For many people, passion isn’t even obvious. Some rely on intuition. Others — like me — learn through experience. You try. You fail. You reflect. And sometimes, you trigger something you didn’t even know was inside you.
But the worst case is this:You fail repeatedly, and you still think it’s someone else’s fault. You never see what’s missing in yourself.
In youth, we all carry a strong persona. We try to “fit” somewhere — to prove we’re creative, smart, capable. In my late twenties, I thought I was creative. I linked that belief to business. But I didn’t really know anything until COVID hit. That’s when I slowed down enough to reflect.
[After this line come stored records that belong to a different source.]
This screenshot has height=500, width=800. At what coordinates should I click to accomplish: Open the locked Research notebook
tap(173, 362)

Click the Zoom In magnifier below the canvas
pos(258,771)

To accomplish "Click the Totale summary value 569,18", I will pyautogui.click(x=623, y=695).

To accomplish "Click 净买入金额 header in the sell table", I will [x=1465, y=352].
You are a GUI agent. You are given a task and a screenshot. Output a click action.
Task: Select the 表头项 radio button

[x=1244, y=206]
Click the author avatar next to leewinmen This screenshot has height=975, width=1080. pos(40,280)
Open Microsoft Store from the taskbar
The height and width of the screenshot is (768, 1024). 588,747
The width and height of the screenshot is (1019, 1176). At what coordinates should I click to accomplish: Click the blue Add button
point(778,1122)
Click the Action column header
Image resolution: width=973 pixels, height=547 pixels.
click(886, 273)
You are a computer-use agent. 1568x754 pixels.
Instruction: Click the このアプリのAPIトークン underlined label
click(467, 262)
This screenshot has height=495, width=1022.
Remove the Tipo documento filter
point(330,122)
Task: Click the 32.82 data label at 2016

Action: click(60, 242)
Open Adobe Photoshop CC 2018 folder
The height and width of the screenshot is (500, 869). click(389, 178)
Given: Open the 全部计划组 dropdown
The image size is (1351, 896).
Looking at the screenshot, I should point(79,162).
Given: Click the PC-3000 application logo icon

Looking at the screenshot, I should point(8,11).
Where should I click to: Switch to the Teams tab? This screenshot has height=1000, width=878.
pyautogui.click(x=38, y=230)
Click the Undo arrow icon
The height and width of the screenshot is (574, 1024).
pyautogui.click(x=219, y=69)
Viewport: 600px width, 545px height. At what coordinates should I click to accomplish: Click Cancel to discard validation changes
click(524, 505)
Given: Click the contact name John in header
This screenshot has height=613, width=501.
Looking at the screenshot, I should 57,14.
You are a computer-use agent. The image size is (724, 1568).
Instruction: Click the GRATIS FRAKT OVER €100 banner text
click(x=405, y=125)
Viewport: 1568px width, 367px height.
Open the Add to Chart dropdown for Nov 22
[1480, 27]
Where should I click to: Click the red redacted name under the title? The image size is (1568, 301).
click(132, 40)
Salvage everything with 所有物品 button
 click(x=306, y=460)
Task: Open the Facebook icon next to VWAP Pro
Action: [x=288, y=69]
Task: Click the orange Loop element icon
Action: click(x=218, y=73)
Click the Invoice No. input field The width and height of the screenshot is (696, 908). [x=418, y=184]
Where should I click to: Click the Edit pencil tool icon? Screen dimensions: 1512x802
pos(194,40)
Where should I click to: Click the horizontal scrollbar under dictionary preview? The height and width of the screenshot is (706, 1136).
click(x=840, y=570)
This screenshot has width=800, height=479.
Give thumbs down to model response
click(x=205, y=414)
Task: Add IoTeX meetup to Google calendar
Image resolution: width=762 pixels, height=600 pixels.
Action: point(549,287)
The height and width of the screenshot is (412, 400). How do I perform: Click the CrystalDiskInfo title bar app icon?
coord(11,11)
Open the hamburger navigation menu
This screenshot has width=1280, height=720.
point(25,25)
I picked up pieces of myself. Reassembled them.Started to see clearly.
Today, I don’t chase big disruption. I focus on the rhythm of small, sustainable business — the kind that benefits everyone involved: the customer, the team, the founder. It’s not about hype. It’s about clarity, responsibility, and building something repeatable.
Here’s the part most people forget:The team you have today — they came from the thoughts you had years ago. Every decision, every hire, every habit… it all leads back to how you saw yourself when you started. That’s why self-awareness matters more than passion.
When someone says to me, “I want to start a business based on what I love,” I ask them this:
“Then why aren’t the best home cooks running the top restaurants?Why aren’t the most analytical movie critics making films?”
Because passion is not enough. Not without structure. Not without humility. Not without a willingness to see what you’re really made of — and what you’re not.
Business isn’t just a dream to pursue. It’s a mirror. It shows you everything you haven’t faced — yet.